Guru di depan memberi teladan, di tengah membangun semangat, di belakang menjadi penopang.
Begitu pula Imam Syafi’i rahimahullah mengingatkan adab terhadap guru:
“Jika engkau tidak memuliakan gurumu, maka keberkahan ilmu tidak akan kau dapatkan.”
Mutiara kata ini bukan sekadar adab, tetapi rumus keberhasilan.
Di Balik Kesabaran Guru
Guru tidak hanya mengajarkan materi.
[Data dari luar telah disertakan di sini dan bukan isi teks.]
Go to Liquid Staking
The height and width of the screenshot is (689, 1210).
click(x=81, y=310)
Mereka:
- Menanamkan akhlak saat kita bahkan belum memahami arti sopan santun.
- Mengulang pelajaran berkali-kali ketika kita belum memahami.
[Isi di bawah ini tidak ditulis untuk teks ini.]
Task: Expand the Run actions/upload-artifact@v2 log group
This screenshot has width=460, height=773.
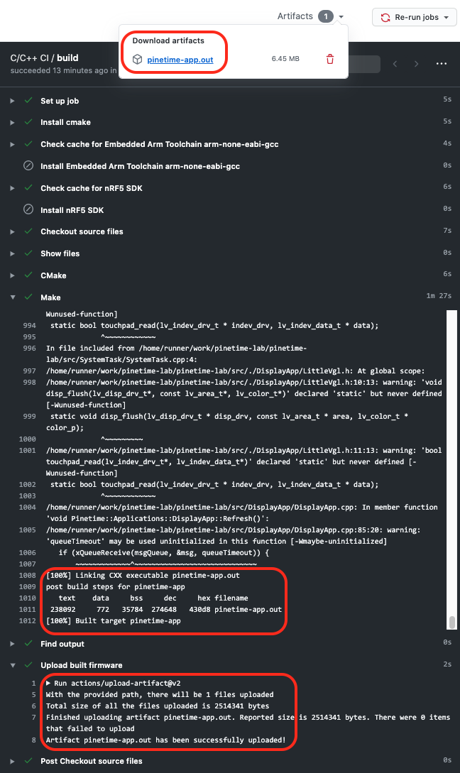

- Mendoakan murid-muridnya agar kelak menjadi orang yang bermanfaat.
- Merelakan waktu, pikiran, dan hati demi melihat muridnya berubah menjadi pribadi yang lebih baik.
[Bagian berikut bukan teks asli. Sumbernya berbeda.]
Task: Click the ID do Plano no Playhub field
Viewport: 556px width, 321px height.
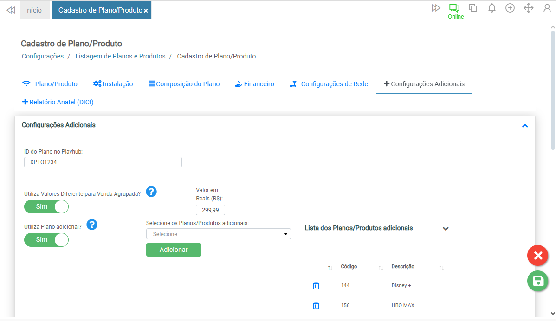Action: [x=103, y=162]

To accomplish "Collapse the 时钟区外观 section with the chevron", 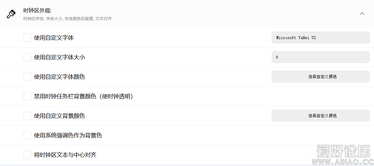I will click(x=362, y=14).
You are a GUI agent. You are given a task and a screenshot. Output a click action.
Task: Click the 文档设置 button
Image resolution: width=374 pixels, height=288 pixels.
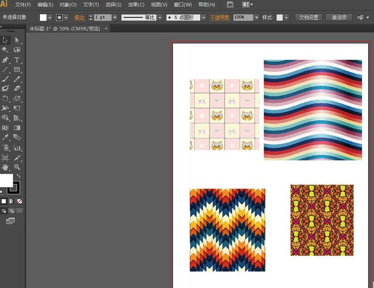point(309,17)
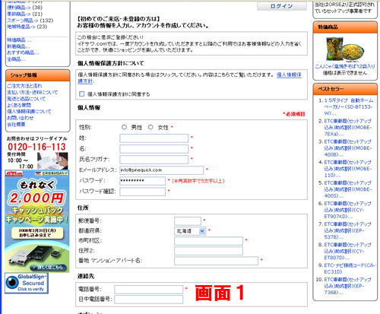
Task: Open よくある質問 menu link
Action: pyautogui.click(x=19, y=105)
Setiap keberhasilan kita hari ini, ada doa guru yang tidak pernah disebutkan namanya.
Ketika Guru Tidak Lagi Dihormati
Di era sekarang, mulai muncul fenomena memprihatinkan:
Ada murid yang membantah guru, memandang remeh arahan, atau bahkan merendahkan usaha guru. Padahal, para ulama menegaskan:
“Ilmu tidak akan masuk ke hati yang sombong dan meremehkan guru.”
— Ibn al-Mubarak
Sikap tidak menghormati guru bukan hanya dosa sosial, tapi juga penghalang datangnya keberkahan ilmu. Bahkan dalam tradisi pesantren, adab lebih diutamakan daripada kecerdasan.
Jika kita kehilangan rasa hormat pada guru, maka kita sedang merusak masa depan kita sendiri.
Menguatkan Kembali Adab kepada Guru
Menghormati guru bukan berarti menganggap mereka sempurna. Tetapi:
- Menghargai usaha mereka.
- Mendengarkan nasihat mereka dengan lapang dada.
- Tidak menyebarkan aib atau kesalahan mereka.
- Mendoakan mereka, bahkan setelah kita sukses.
Karena sejatinya, menghormati guru adalah bagian dari menghormati ilmu yang kita cari.
Penutup: Guru, Penerang Sepanjang Zaman
Di balik setiap orang sukses, ada guru yang rela dilupakan namanya demi melihat muridnya bersinar. Maka, jadikanlah penghormatan kepada guru sebagai karakter, bukan sekadar formalitas.
Semoga Allah memberkahi seluruh guru kita—yang masih hidup maupun yang telah berpulang—dan menjadikan setiap ajaran mereka sebagai cahaya yang terus mengalir sampai akhir hayat.